To tell you the truth, I'm not really a health-club kind of guy. Usually just run in the park. But my Younger Daughter needed a track to run during the winter and they were offering a deal and so in November, in the midst of the worst economic breakdown since the Great Depression, I signed up. If there's a dumber man in America, I haven't met him....
It's nearly empty when I get there. All the yuppies have gone home. I drag myself up to the running track and push myself through a mile and a half. I pick up the dumbbells and go through the motions of lifting them. And that's it. I'm so freaking tired I can barely keep my eyes open.
I walk to the locker room and head to the back to wash up and there's this fat, hairy naked guy blocking the ways. He's standing at the center mirror, his faced lathered with shaving cream, and he's talking on the phone.
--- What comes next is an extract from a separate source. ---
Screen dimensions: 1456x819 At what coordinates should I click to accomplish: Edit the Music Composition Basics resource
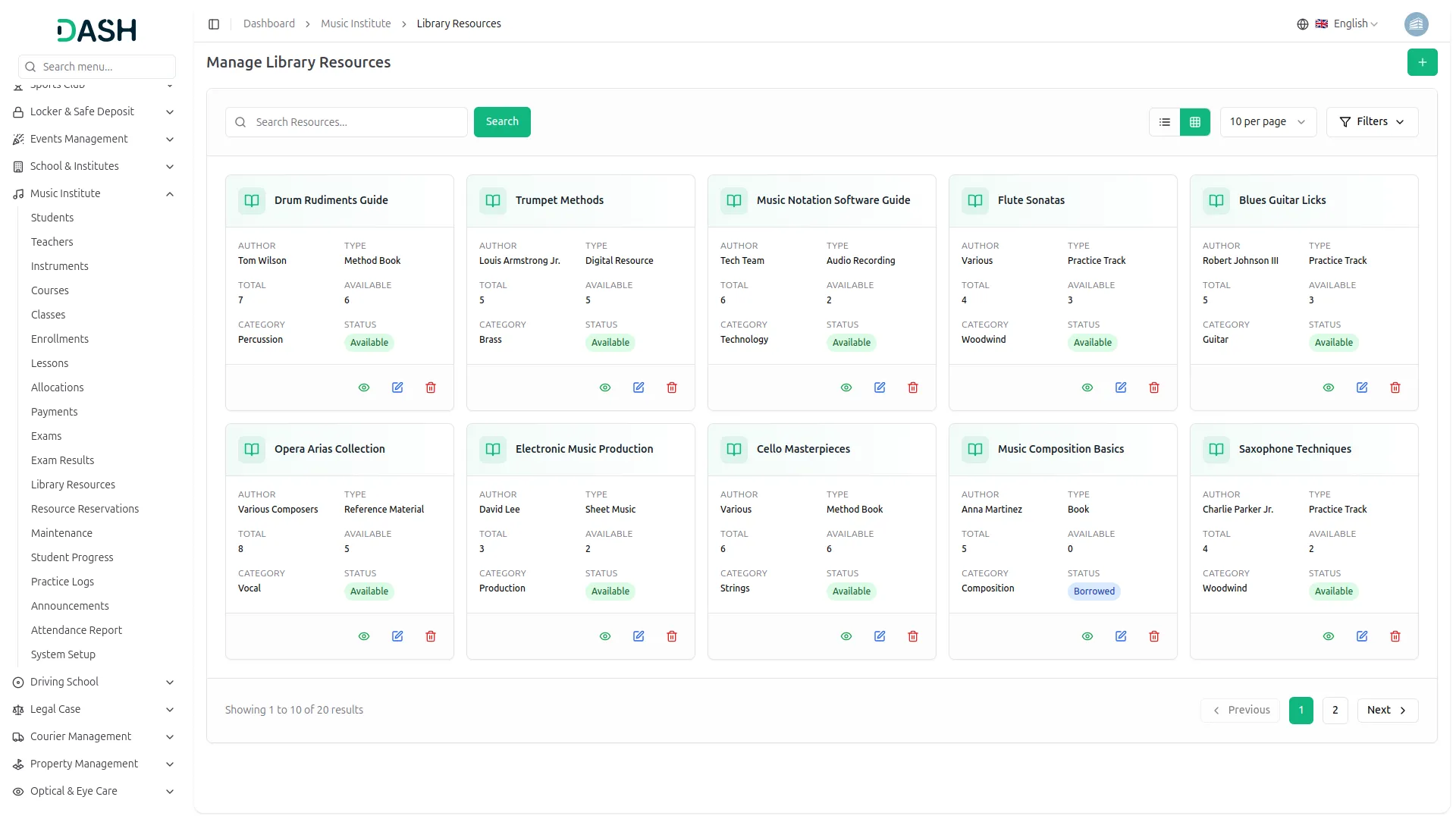coord(1121,636)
He's really loud, too. He's talking to some guy named Larry. He's going: "Larry, Larry -- listen to me, Larry...."
I don't want to listen but he's so loud I have no choice. I don't want to stare. But I can't resist. It's not often you see a guy this fat and that naked talking on the phone while shaving.
I take my shower. I put on my clothes and I'm heading for the door when I pass the big-screen locker-room TV and I see some guy is interviewing Craig Ferguson, the late-night talk show hows. So you have one talk-show host interviewing another talk-show host. I look closer at the interviewer and I think: Isn't that Michael Eisner? Yes, that is Michael Eisner. What's he doing with a cable-TV talk show? And how did I not know that he was doing this? I'm usually up on these things. And why would he even want to host a cable-TV talk show? You figure a big shot like Eisner -- former head of Walt Disney and all -- would want to do the talking, not the listening. I mean, Ferguson should be interviewing Eisner; that would make a lot more sense. And you can see that Eisner looks impatient, almost irritated, like it's a deal-pitch meeting and he can't wait for Ferguson to get to the point.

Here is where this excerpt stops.